Dentre as práticas que tenho visto mais no Instagram (rede social que priorizo no momento), as principais são: postagens e stories sobre conceitos que, em tese, interessariam mais a jornalistas, relações-públicas, publicitários e que tais; cobertura de eventos de clientes; post enunciando marcas que integram a carta de clientes da agência; dicas de filmes, livros, podcasts sobre o universo da comunicação/marketing; registro de visitas presenciais ou reuniões on-line com assessorados e parceiros diversos; enunciados sobre propósito da empresa; bastidores de produção e de coberturas de entrevistas da clientela.

A mudança de sentidos percebida na estratégia das assessorias de comunicação, de certo modo, trata-se de uma guinada empresarial com vistas a direcionar os holofotes para o “saber-fazer” de cada empresa. É como se o foco no próprio umbigo, em sua própria realidade, abrisse novas janelas de oportunidades. É o eu-assessor (a) dizendo por meio de seus canais: Ei, olha aqui!
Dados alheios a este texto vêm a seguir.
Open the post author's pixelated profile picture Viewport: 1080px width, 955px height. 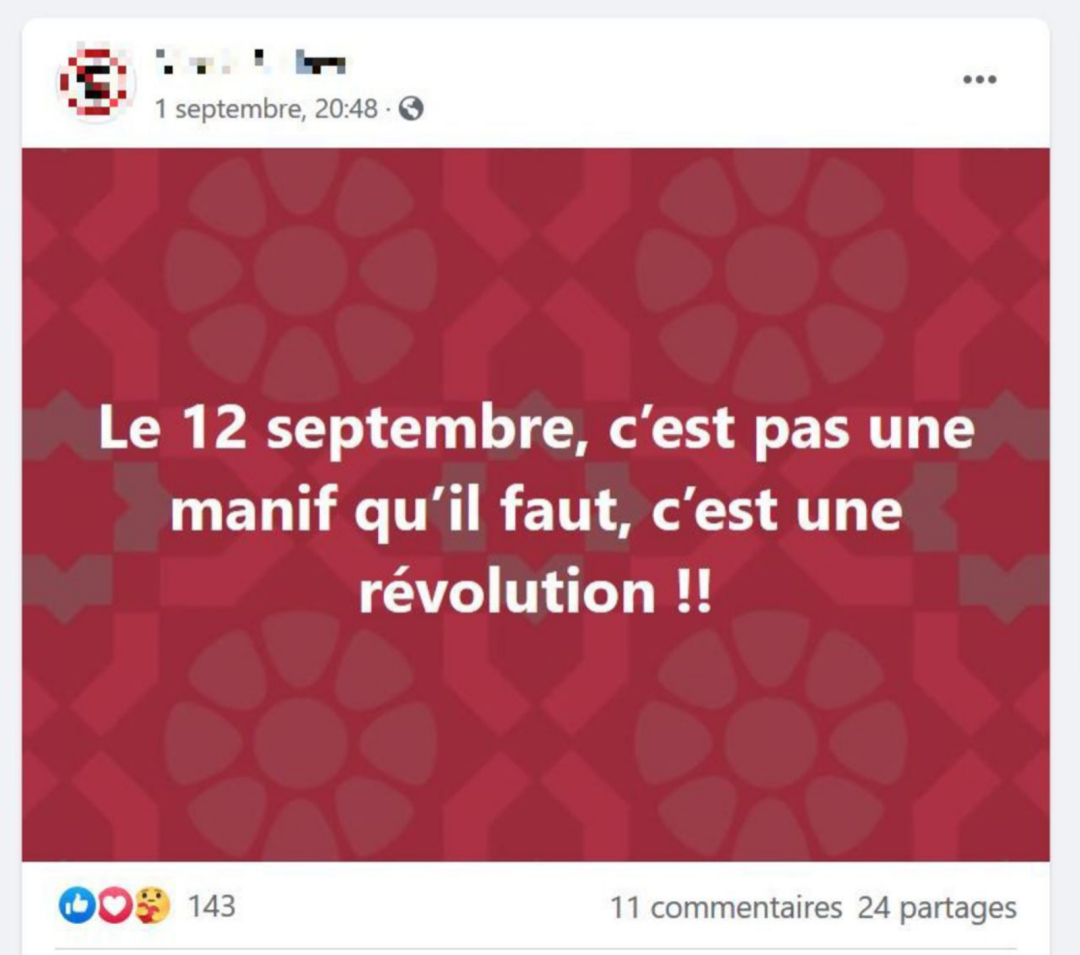94,82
Veja como eu domino essa área, como cuido bem dos interesses do meu cliente, como sei fazer e acontecer!

Ao optar por um discurso autorreferencial, o jornalista/relações-públicas muitas vezes também abre sua vida pessoal — e não apenas o cotidiano da própria empresa — para o olhar do outro. Partilha com o público momentos de lazer, revela intimidades relacionadas à saúde, expõe relacionamento afetivos. Faz uso de estratégias de influenciadores digitais e porta-se como tal. Em alguns casos, percebo que se trata do estilo do profissional; noutros, fico em dúvida se não seria apenas uma tática de marketing para buscar uma maior aproximação com potenciais clientes.
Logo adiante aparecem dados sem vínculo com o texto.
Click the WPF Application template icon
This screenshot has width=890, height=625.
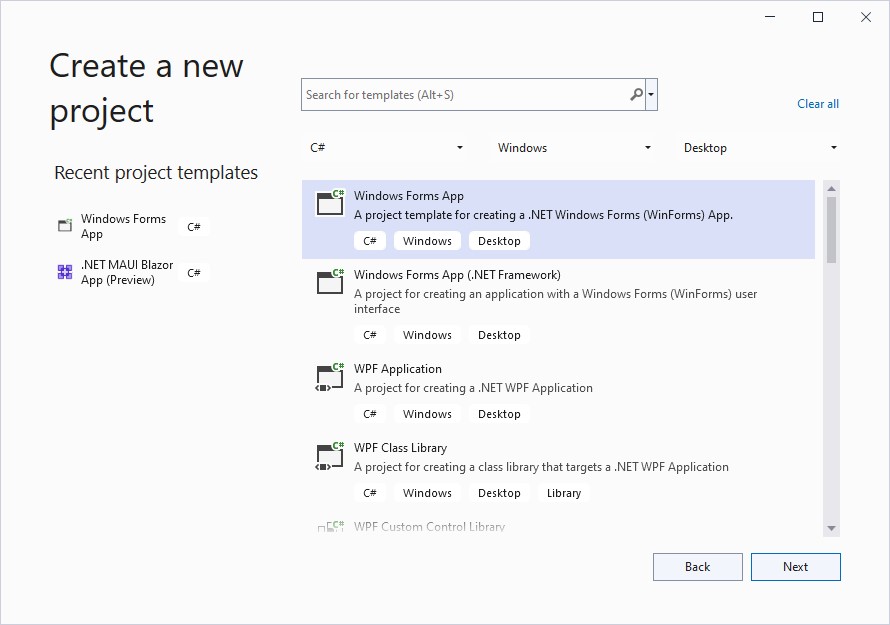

De modo geral, o fenômeno do discurso autorreferencial pelas agências de comunicação (facilitado pelas inovações tecnológicas, óbvio) busca reforçar ou construir uma imagem. Mesmo quando aparenta ser algo orgânico, envolve planejamento estratégico e é conduzido de modo a fazer com o que público perceba ali um referencial de qualidade, agilidade, modernização, personalização, eficiência, visão estratégica, ética, credibilidade.

Tal caminho me parece uma forte tendência, pois vejo mais e mais colegas adotando tal prática. Além de acompanhar o sucesso dos amigos, as postagens autorreferenciais contribuem para que eu me atualize sobre algum tema, ou relembre o que já sei. Se esse movimento funciona do ponto de vista de captação e fidelização de clientes, ignoro. Mas digo logo aos amigos: estou gostando e aplaudindo. Continuem!
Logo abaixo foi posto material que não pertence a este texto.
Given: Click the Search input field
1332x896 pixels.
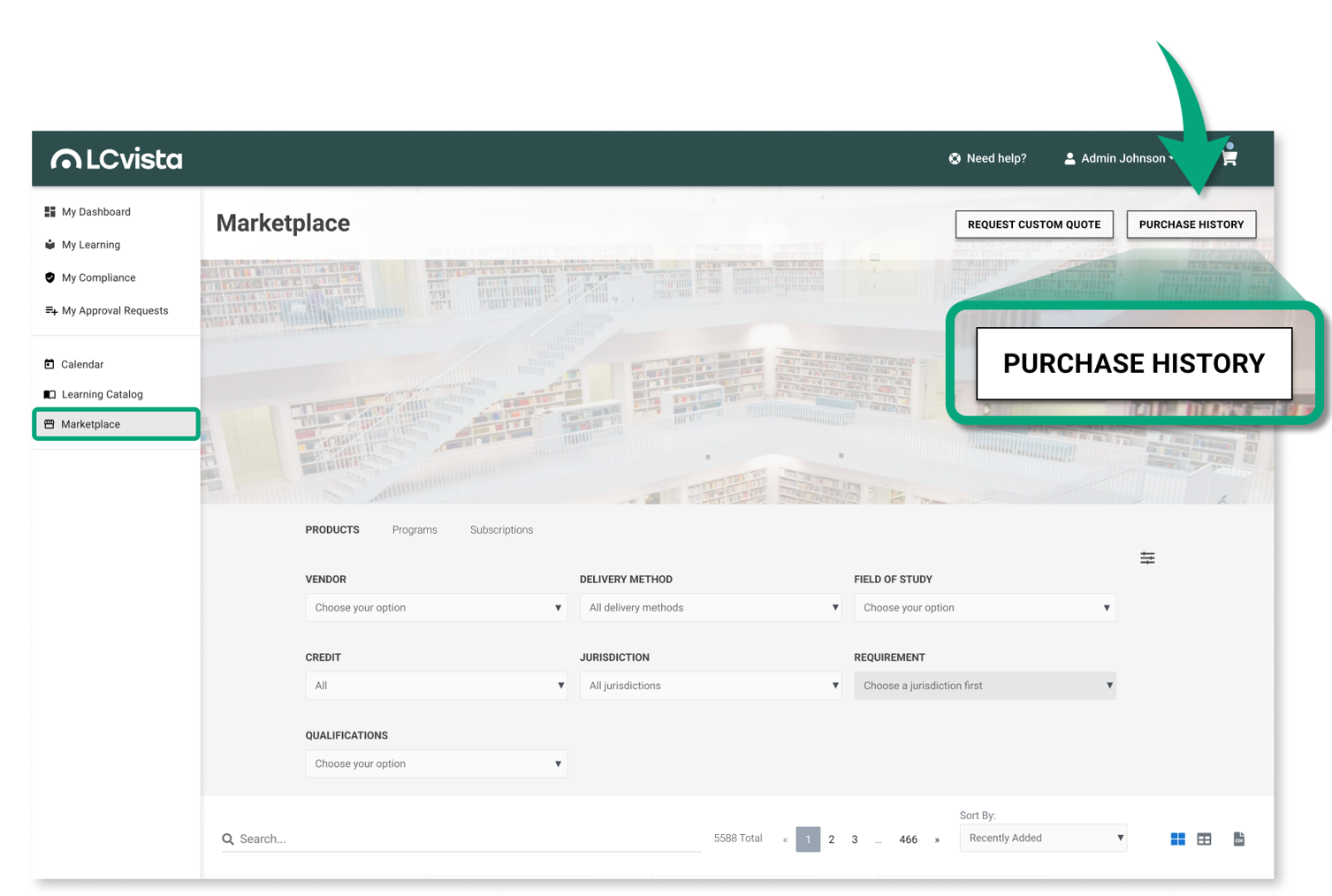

(Artigo publicado originalmente no jornal A União, edição de 11 de outubro de 2020)

Maria Socorro e Silva

Jornalismo - marketing digital - estratégia - escrita

4 a

Muito boa reflexão, Angélica. Eu vejo o seguinte: há especialmente dois modos das pessoas saberem que você é bom em alguma coisa...você mesmo dizendo ou outra pessoa dizendo. Dependendo de quem diz, isso influencia totalmente uma decisão - de compra, inclusive. Eu acho que as duas formas estão corretíssimas! Sobre essa mistura de jornalista com influenciador, voltamos às raízes, afinal, jornalistas são influenciadores desde que o mundo é mundo - e acho que essa prática tá no pacote de renovação da forma de fazer negócios... afinal, quem entra nessa seara tem que perder mesmo o medo de falar de si, de se expor (claro dividindo o pessoal do profissional - se é que tem como), de se vender como negócio. Tem que ter cuidado porque rede social, como o nome diz, é SOCIAL. Não é só falar do próprio umbigo porque uma hora vai cansar - deve-se abraçar causas, até para se tornar referência. Eu acredito nesse movimento de autopromoção como uma virada no jogo do jornalista tradicionalmente passivo que fala muito bem dos outros, mas não sabe falar de si. A pandemia trouxe um bocado de coisa positiva - e essa é uma delas - principalmente para quem trabalha com o digital, trouxe inclusive mais negócios. Eu como freela, desbravando esse mundo cão, não tenho do que reclamar. Mas é preciso estudar e planejar, como você bem destacou.